How The Offer In Compromise Works

The IRS has the authority to settle or compromise federal tax liabilities by accepting less than full amount under certain circumstances. One of the following factors must be established in order for the IRS to settle the liability:

Doubt As To Liability (I Don’t Owe This Tax bill!)

 

The taxpayer must prove that the amount of tax or any penalties being billed by the IRS are erroneous. This Offer in Compromise is generally used if a taxpayer was unable to defend himself against an assessment by the IRS, and has now discovered additional evidence to prove that the amount being billed is wrong.

Offers in Compromise that cast doubt as to liability, other than 100% penalties, will be reviewed by the Examination Division of the IRS rather than the Collection Division. In reviewing such Offers in Compromise, the Examination Division will use guidelines similar to those used in making audit determinations. For this kind of Offer in Compromise to be successful, our tax attorneys must establish a valid question of law or fact that would render the liability in question doubtful.

 

Doubt As To Collectibility (I Can’t Pay This Tax Bill!)

 

This is the most common type of Offer in Compromise. Under this type of Offer in Compromise the taxpayer makes a representation that based on the taxpayer’s financial condition IRS will not be able to collect the entire tax bill from the taxpayer. This Offer in Compromise requires a detailed review of the taxpayer’s financial condition.
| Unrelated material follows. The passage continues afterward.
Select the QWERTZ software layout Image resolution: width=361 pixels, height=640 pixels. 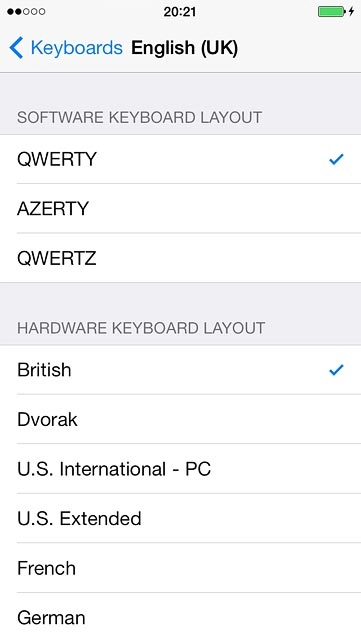(x=180, y=258)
The amount of this Offer in Compromise must reflect the amount of the equity in taxpayer’s assets plus the amount that the IRS could collect from taxpayer’s future income.

Special consideration could be made for taxpayer’s advanced age or other special circumstances. The more special considerations our tax attorneys are able to present regarding each client, the more likely that the IRS will accept the proposed Offer in Compromise.

 

Effective Tax Administration (It’s Unfair To Make Me Pay!)

 

This type of offer requires the taxpayer to explain his exceptional circumstances, showing why the payment of the tax liability in full would either create an economic hardship, or would be unfair and inequitable.  Advanced age, health issues and other special needs are considered in this situation.

The Offer in Compromise program requires the taxpayer to remain current on all tax obligations for a period five (5) years after the offer is accepted. Therefore, if the taxpayer’s Offer in Compromise is accepted and paid in full, but he later fails to pay current income taxes or other taxes, the Offer in Compromise might be revoked by the IRS. The agreement to remain current subsequent to acceptance of an Offer in Compromise creates a condition subsequent to the agreement.